GIVEN DATA: Begin

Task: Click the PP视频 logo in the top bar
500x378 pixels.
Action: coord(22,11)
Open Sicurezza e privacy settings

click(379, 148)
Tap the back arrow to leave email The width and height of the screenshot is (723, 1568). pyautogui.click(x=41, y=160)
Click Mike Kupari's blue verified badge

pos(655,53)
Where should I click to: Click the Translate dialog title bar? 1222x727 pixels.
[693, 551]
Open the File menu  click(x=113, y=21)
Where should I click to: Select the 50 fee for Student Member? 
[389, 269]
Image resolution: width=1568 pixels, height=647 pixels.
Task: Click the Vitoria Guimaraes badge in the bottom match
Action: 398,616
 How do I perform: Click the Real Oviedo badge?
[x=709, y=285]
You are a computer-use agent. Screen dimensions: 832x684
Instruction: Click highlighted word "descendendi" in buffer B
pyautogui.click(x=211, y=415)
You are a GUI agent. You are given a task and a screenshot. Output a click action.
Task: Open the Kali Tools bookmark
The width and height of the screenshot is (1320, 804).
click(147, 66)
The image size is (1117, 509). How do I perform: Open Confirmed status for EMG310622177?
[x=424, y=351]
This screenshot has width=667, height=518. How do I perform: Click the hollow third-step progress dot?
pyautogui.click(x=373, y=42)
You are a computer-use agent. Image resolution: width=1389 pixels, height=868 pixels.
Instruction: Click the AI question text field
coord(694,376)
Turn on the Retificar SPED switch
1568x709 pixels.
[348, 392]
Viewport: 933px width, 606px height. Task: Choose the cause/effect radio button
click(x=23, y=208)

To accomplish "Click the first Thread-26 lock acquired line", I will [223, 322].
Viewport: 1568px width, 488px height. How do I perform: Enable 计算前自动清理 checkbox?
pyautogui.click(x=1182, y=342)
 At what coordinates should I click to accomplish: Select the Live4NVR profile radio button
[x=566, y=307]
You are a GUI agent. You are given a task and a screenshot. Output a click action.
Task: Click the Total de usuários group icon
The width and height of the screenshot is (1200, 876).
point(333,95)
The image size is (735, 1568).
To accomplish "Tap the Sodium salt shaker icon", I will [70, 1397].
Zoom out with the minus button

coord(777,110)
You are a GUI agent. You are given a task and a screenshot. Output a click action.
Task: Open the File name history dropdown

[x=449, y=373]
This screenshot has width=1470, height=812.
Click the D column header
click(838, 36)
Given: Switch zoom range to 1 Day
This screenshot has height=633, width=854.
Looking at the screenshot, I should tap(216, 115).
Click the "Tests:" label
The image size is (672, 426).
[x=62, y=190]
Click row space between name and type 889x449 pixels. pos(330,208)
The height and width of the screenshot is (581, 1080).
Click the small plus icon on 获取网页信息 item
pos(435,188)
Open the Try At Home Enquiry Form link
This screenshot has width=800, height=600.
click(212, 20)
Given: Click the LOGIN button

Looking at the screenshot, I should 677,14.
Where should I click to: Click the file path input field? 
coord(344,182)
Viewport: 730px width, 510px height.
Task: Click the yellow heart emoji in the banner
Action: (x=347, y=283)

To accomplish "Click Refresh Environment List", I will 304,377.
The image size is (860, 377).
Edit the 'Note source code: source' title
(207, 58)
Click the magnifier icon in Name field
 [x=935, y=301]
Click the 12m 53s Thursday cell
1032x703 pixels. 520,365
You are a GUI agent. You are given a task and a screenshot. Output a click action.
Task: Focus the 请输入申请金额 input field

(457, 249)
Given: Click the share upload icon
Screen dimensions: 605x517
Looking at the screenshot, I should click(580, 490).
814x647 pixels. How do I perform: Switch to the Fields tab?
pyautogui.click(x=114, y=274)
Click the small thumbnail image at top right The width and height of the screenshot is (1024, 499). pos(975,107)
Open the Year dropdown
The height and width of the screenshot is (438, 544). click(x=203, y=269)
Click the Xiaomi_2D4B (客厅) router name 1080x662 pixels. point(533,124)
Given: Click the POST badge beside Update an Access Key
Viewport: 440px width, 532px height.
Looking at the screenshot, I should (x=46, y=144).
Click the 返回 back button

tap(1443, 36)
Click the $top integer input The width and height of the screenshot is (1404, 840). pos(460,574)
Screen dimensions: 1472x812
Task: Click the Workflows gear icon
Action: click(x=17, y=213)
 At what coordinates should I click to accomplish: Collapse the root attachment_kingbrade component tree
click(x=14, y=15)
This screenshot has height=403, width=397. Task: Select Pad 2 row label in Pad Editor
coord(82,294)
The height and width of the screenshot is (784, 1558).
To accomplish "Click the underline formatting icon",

GIVEN DATA: End

◆ **PROBLEM**:
For this exercise, restate each of the entries without any deviation.

◆ **ANSWER SECTION**:
Task: Click the PP视频 logo in the top bar
500x378 pixels.
Action: coord(22,11)
Open Sicurezza e privacy settings

click(379, 148)
Tap the back arrow to leave email The width and height of the screenshot is (723, 1568). pyautogui.click(x=41, y=160)
Click Mike Kupari's blue verified badge

pos(655,53)
Where should I click to: Click the Translate dialog title bar? 1222x727 pixels.
[693, 551]
Open the File menu  click(x=113, y=21)
Where should I click to: Select the 50 fee for Student Member? 
[389, 269]
Image resolution: width=1568 pixels, height=647 pixels.
Task: Click the Vitoria Guimaraes badge in the bottom match
Action: 398,616
 How do I perform: Click the Real Oviedo badge?
[x=709, y=285]
You are a computer-use agent. Screen dimensions: 832x684
Instruction: Click highlighted word "descendendi" in buffer B
pyautogui.click(x=211, y=415)
You are a GUI agent. You are given a task and a screenshot. Output a click action.
Task: Open the Kali Tools bookmark
The width and height of the screenshot is (1320, 804).
click(147, 66)
The image size is (1117, 509). How do I perform: Open Confirmed status for EMG310622177?
[x=424, y=351]
This screenshot has width=667, height=518. How do I perform: Click the hollow third-step progress dot?
pyautogui.click(x=373, y=42)
You are a computer-use agent. Image resolution: width=1389 pixels, height=868 pixels.
Instruction: Click the AI question text field
coord(694,376)
Turn on the Retificar SPED switch
1568x709 pixels.
[348, 392]
Viewport: 933px width, 606px height. Task: Choose the cause/effect radio button
click(x=23, y=208)

To accomplish "Click the first Thread-26 lock acquired line", I will [223, 322].
Viewport: 1568px width, 488px height. How do I perform: Enable 计算前自动清理 checkbox?
pyautogui.click(x=1182, y=342)
 At what coordinates should I click to accomplish: Select the Live4NVR profile radio button
[x=566, y=307]
You are a GUI agent. You are given a task and a screenshot. Output a click action.
Task: Click the Total de usuários group icon
The width and height of the screenshot is (1200, 876).
point(333,95)
The image size is (735, 1568).
To accomplish "Tap the Sodium salt shaker icon", I will [70, 1397].
Zoom out with the minus button

coord(777,110)
You are a GUI agent. You are given a task and a screenshot. Output a click action.
Task: Open the File name history dropdown

[x=449, y=373]
This screenshot has width=1470, height=812.
Click the D column header
click(838, 36)
Given: Switch zoom range to 1 Day
This screenshot has height=633, width=854.
Looking at the screenshot, I should tap(216, 115).
Click the "Tests:" label
The image size is (672, 426).
[x=62, y=190]
Click row space between name and type 889x449 pixels. pos(330,208)
The height and width of the screenshot is (581, 1080).
Click the small plus icon on 获取网页信息 item
pos(435,188)
Open the Try At Home Enquiry Form link
This screenshot has width=800, height=600.
click(212, 20)
Given: Click the LOGIN button

Looking at the screenshot, I should 677,14.
Where should I click to: Click the file path input field? 
coord(344,182)
Viewport: 730px width, 510px height.
Task: Click the yellow heart emoji in the banner
Action: (x=347, y=283)

To accomplish "Click Refresh Environment List", I will 304,377.
The image size is (860, 377).
Edit the 'Note source code: source' title
(207, 58)
Click the magnifier icon in Name field
 [x=935, y=301]
Click the 12m 53s Thursday cell
1032x703 pixels. 520,365
You are a GUI agent. You are given a task and a screenshot. Output a click action.
Task: Focus the 请输入申请金额 input field

(457, 249)
Given: Click the share upload icon
Screen dimensions: 605x517
Looking at the screenshot, I should click(580, 490).
814x647 pixels. How do I perform: Switch to the Fields tab?
pyautogui.click(x=114, y=274)
Click the small thumbnail image at top right The width and height of the screenshot is (1024, 499). pos(975,107)
Open the Year dropdown
The height and width of the screenshot is (438, 544). click(x=203, y=269)
Click the Xiaomi_2D4B (客厅) router name 1080x662 pixels. point(533,124)
Given: Click the POST badge beside Update an Access Key
Viewport: 440px width, 532px height.
Looking at the screenshot, I should (x=46, y=144).
Click the 返回 back button

tap(1443, 36)
Click the $top integer input The width and height of the screenshot is (1404, 840). pos(460,574)
Screen dimensions: 1472x812
Task: Click the Workflows gear icon
Action: click(x=17, y=213)
 At what coordinates should I click to accomplish: Collapse the root attachment_kingbrade component tree
click(x=14, y=15)
This screenshot has height=403, width=397. Task: Select Pad 2 row label in Pad Editor
coord(82,294)
The height and width of the screenshot is (784, 1558).
To accomplish "Click the underline formatting icon",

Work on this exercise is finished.